For instance, because order books for natural gas turbines are sold out for many years, adding fossil-fuel power often takes longer. And while adding battery storage increases the cost per megawatt-hour, it helps make renewable power more reliable.  As a result, regulators may allow data-center projects faster grid connections if they include on-site battery storage. In addition, equipment costs have fallen to historic lows, and the cost of producing clean power continues to decline globally (Display). 

Wind and Solar Have Some of the Lowest Costs of Production
Levelized Cost of Electricity (USA): US Dollar per Megawatt-Hour
While energy from coal costs US$ 168 per megawatt-hour, onshore wind and solar cost US$ 60 and US$ 64, natural gas US$ 65.

Past performance does not guarantee future results.
As of February 17, 2026
Source: Bloomberg NEF (BNEF)

All else equal, a loss of US government subsidies for renewables would make gas relatively more attractive. But in our analysis, wind and solar remain viable based solely on economics, and continued robust state and utility spending further supports utility-scale, commercial, industrial and community projects. 

Of course, the path to renewable profits and returns hasn’t been smooth. Some renewable-energy developers have been badly hurt by post-COVID interest-rate rises and cost inflation, and even at current share price levels we believe investors should be highly selective in this subsector. 

Energy Infrastructure Needs Upgrading

Grid upgrades and reinforcement will be critical to meeting rising power demand (Display). In the US and much of the developed world, grids are approaching or have exceeded their planned life.
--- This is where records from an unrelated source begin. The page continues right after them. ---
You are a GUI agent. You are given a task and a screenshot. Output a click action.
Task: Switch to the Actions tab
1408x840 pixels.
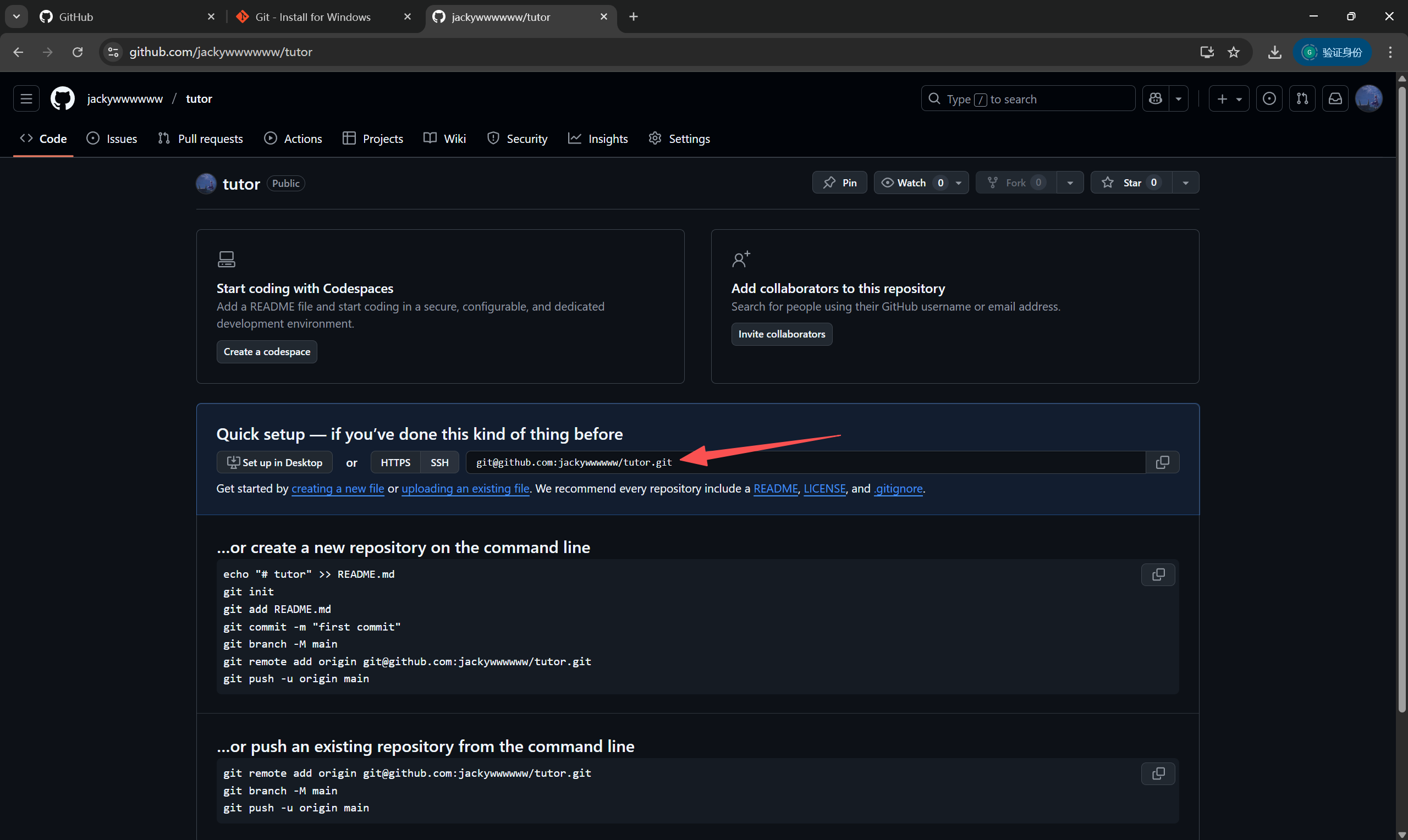(293, 139)
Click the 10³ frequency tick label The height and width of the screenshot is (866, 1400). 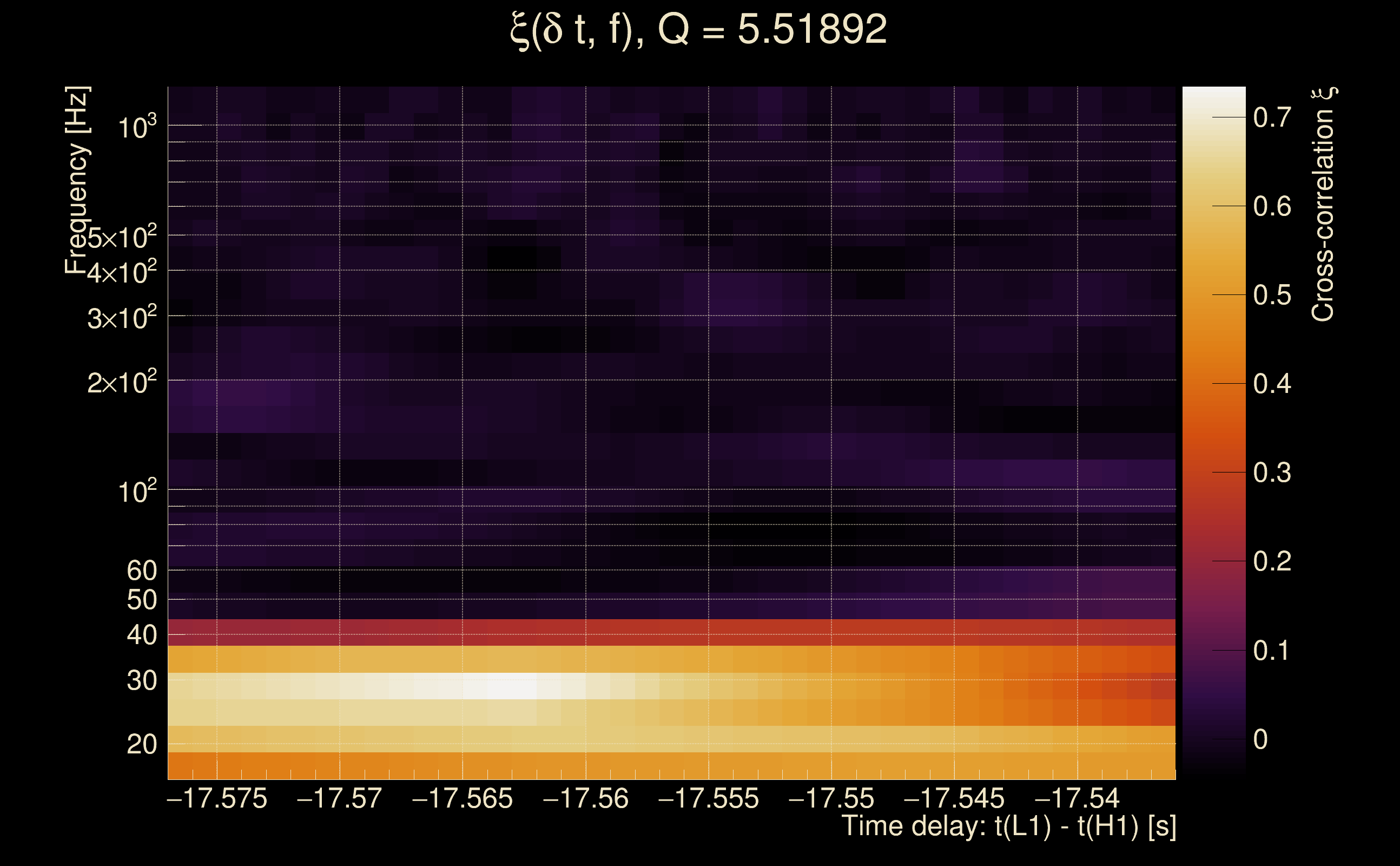[137, 127]
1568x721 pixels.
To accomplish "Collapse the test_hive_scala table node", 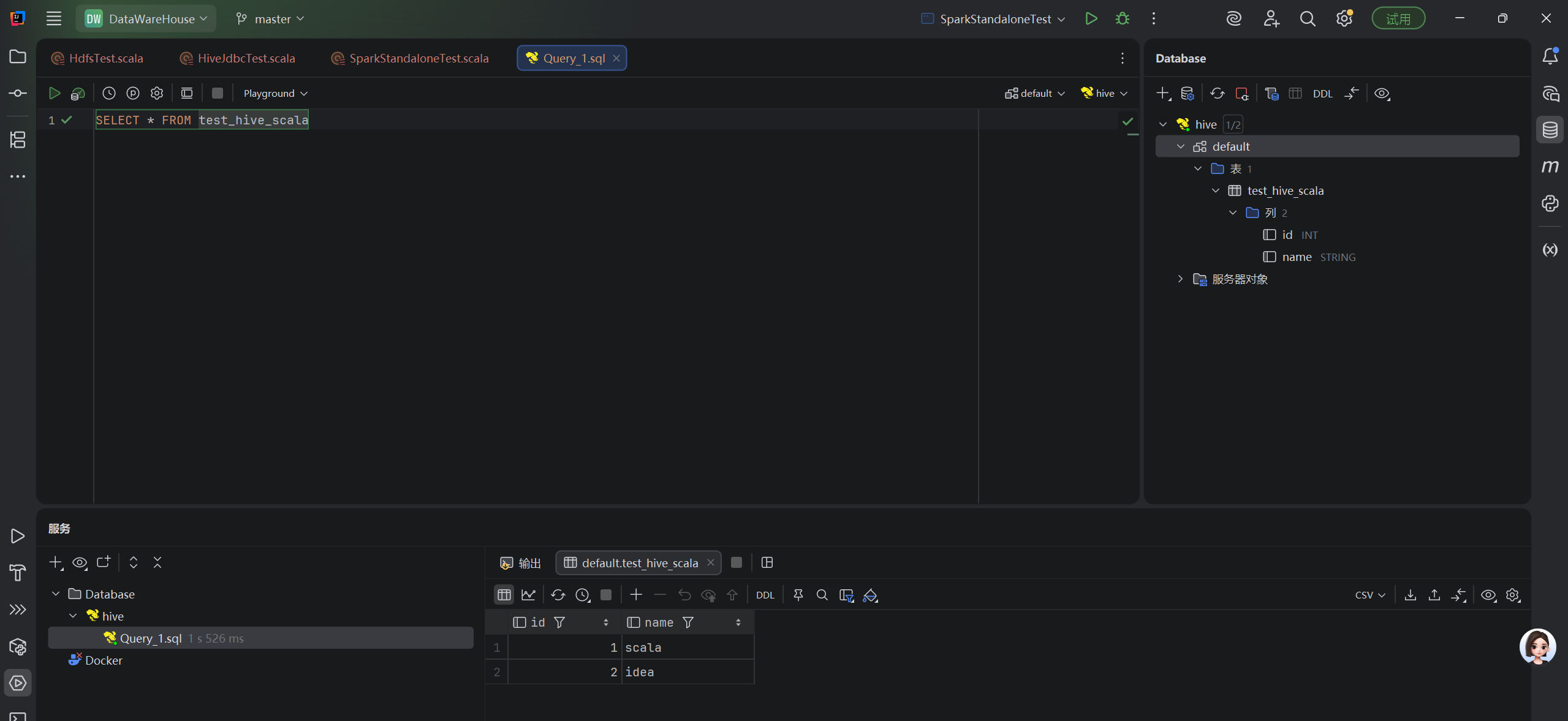I will pyautogui.click(x=1216, y=191).
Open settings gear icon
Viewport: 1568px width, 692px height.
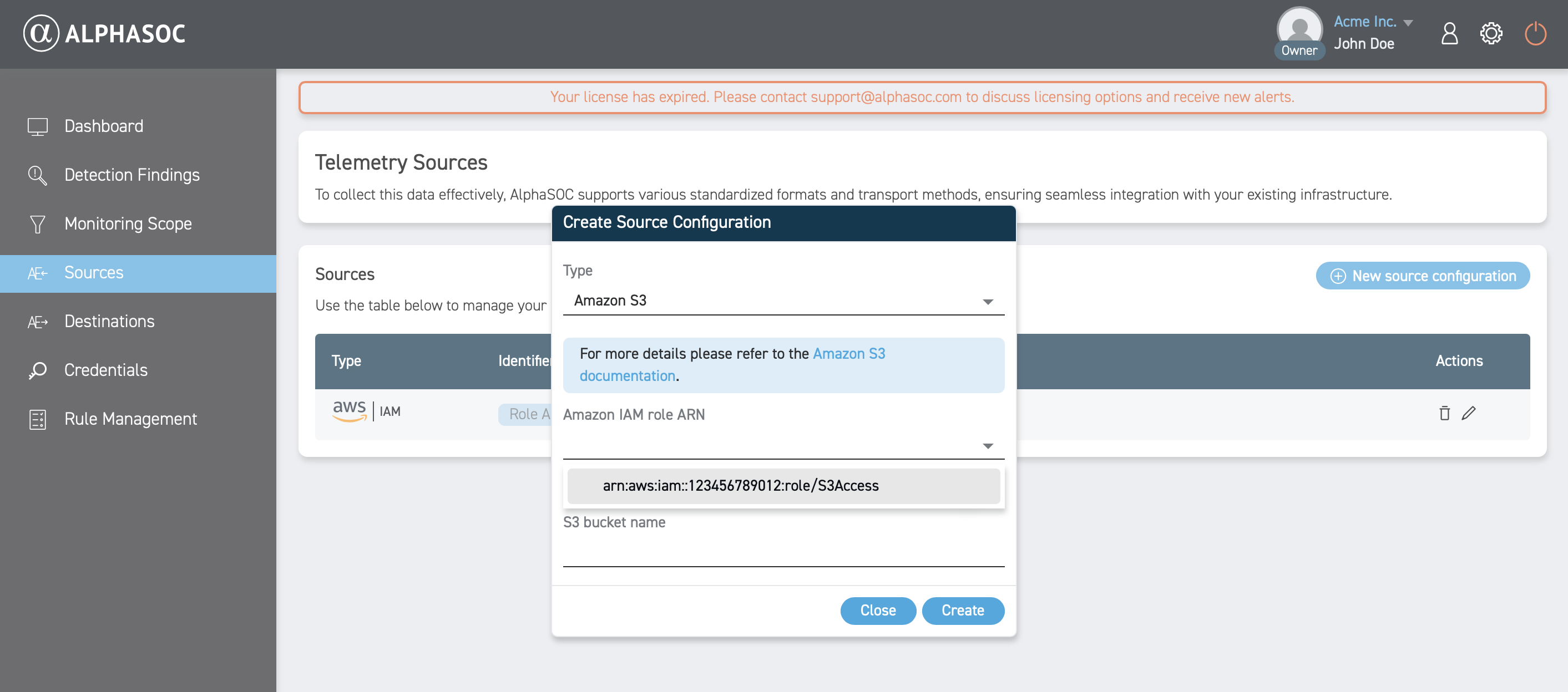(1491, 33)
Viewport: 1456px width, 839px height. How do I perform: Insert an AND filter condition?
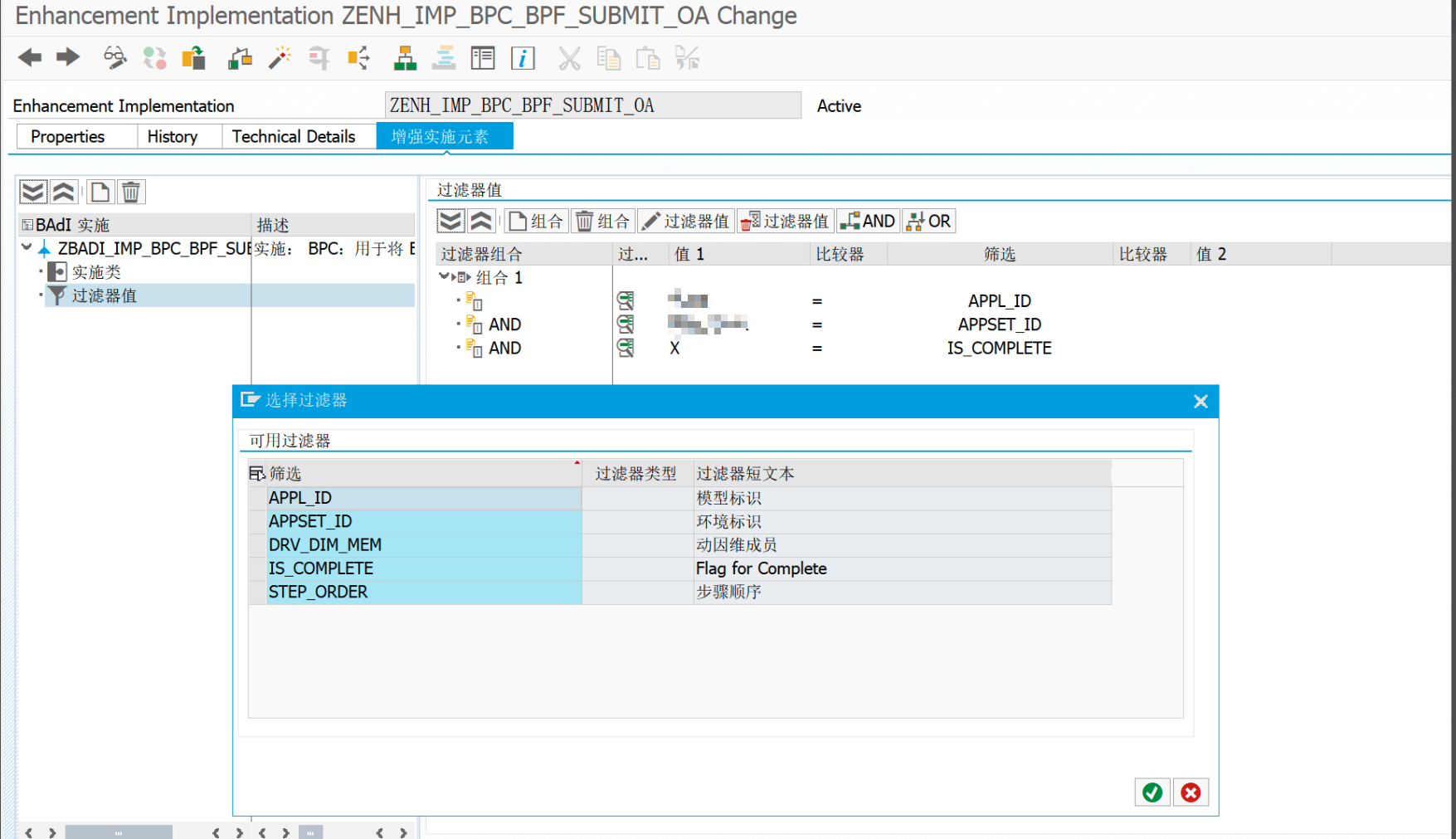(868, 221)
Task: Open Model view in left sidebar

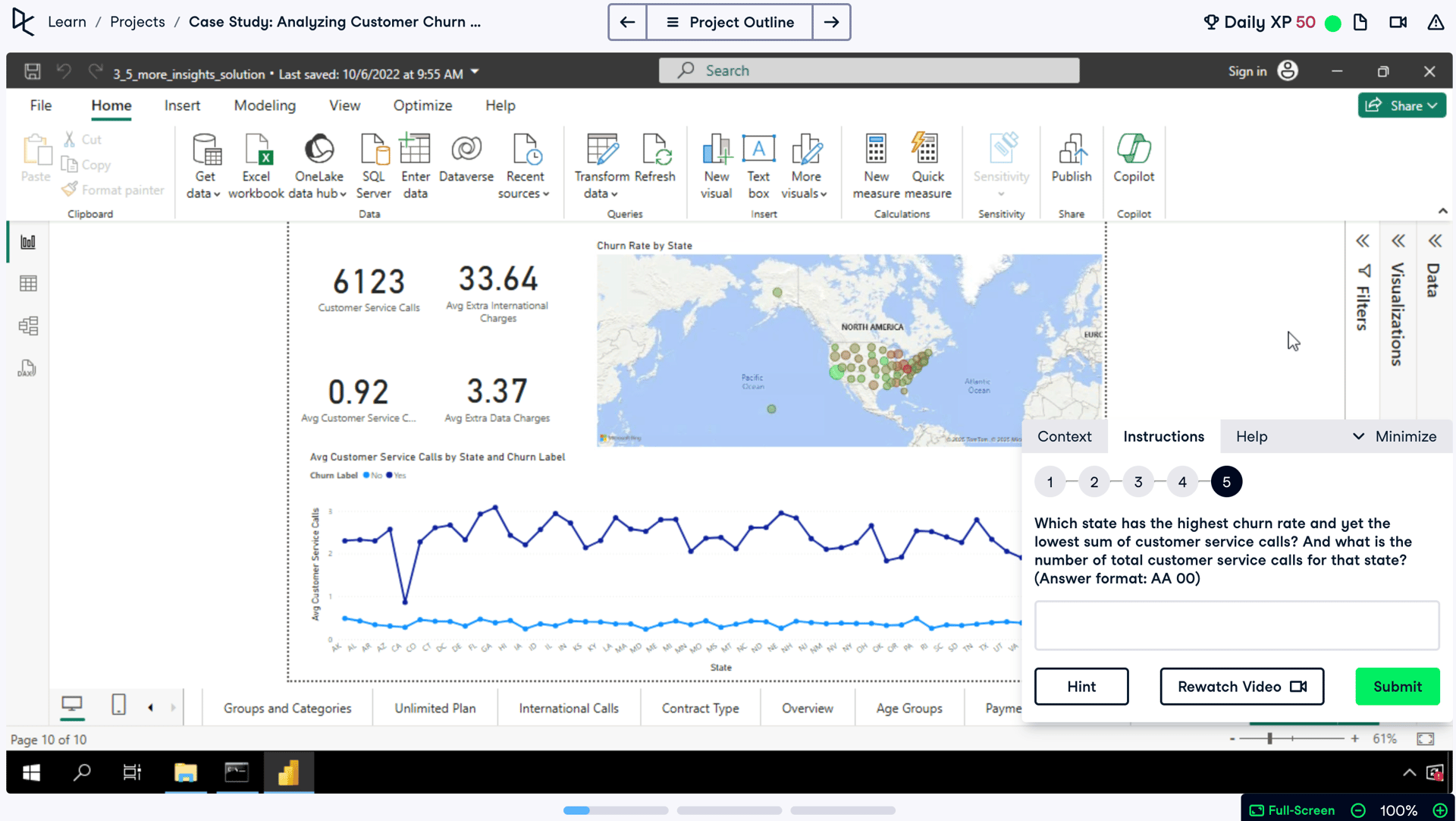Action: (x=28, y=326)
Yet these aging grids must carry massively increased loads, driven by AI-related power demand and the growing need for resilience against climate, geopolitical and other risks. 

We Believe that Electrification and Grid Resiliency Spend Will Continue to Grow
Both US electrification and transmission spending have risen sharply.

Past performance and current forecasts do not guarantee future results.
Left display as of 15 January 2025; right display as of November 2025
Source: Federal Reserve and US Energy Information Administration

Companies such as Prysmian (copper and fiber cables, systems and accessories), Hitachi (cables and transformers), Hubbell (cable distribution) and Schneider (smart-grid solutions that improve grid reliability and flexibility) have benefited from increased grid spending. In many cases, demand remains strong and order backlogs extend several years into the future. In China, Contemporary Amperex Technology (CATL: battery manufacturing) also has a substantial order backlog. Investors will need to be selective, however, as not all component suppliers benefit from the same competitive advantages.

Watch Points for Investors 

Investors should pay particular attention to companies’ operational efficiency metrics and to the regulatory, competitive and market factors that could materially affect potential investments. 

Given the global nature of many of these businesses, it’s important to ensure that companies across the supply chain provide adequate data disclosures. Countries outside the US may have stringent sustainability requirements that require companies with supply chains in their jurisdictions to comply with local sustainability regulations. Offenders may face fines and greater difficulty raising capital. 

Selectivity Is Key

Some of the early optimism around clean energy companies has dissipated, and certain segments of the market continue to face challenges, including input cost fluctuations. That said, the power transition remains underway and continues to create a wide range of opportunities, in our view.

For investors, the keys to success will be thorough analysis and continued vigilance. That means focusing not only on business models and company fundamentals but also on competitive positioning, execution and the long-term trends shaping the energy transition.

References to specific securities discussed are for illustrative purposes only and are not to be considered recommendations by AllianceBernstein L.P.

The views expressed herein do not constitute research, investment advice or trade recommendations, do not necessarily represent the views of all AB portfolio-management teams and are subject to change over time.